Problem description: Could you copy every line of the data that contains "height"?

Records from a data source:
━━━━

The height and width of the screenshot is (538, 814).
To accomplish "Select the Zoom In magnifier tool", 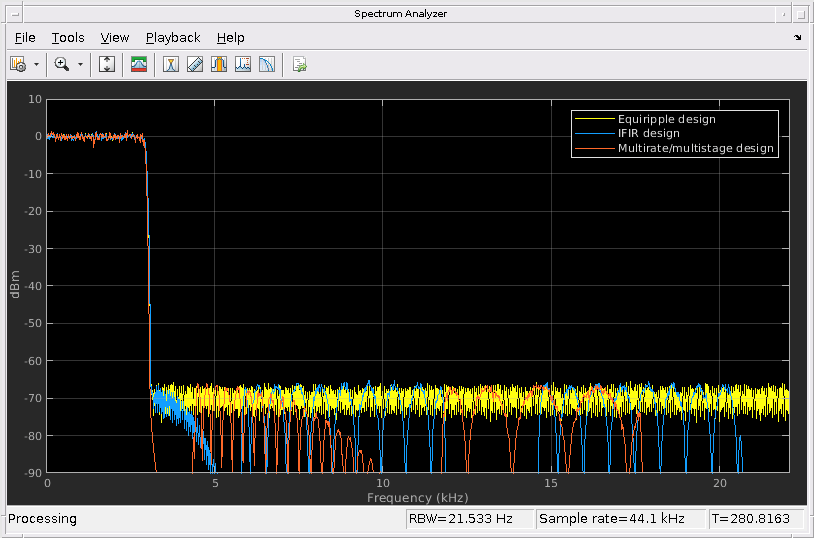I will pos(62,64).
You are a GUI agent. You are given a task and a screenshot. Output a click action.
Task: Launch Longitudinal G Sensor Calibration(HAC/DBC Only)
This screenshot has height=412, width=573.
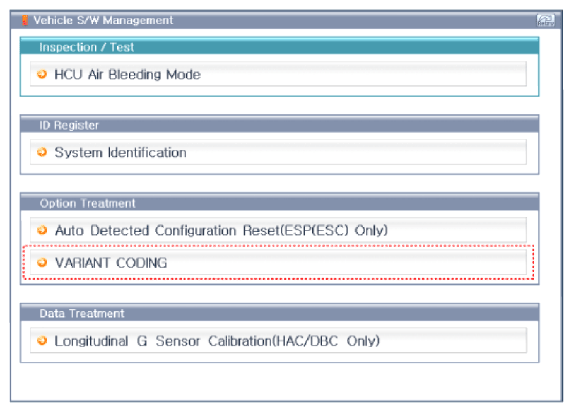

━━━━

Solution to this problem:
The height and width of the screenshot is (538, 814).
This screenshot has height=412, width=573.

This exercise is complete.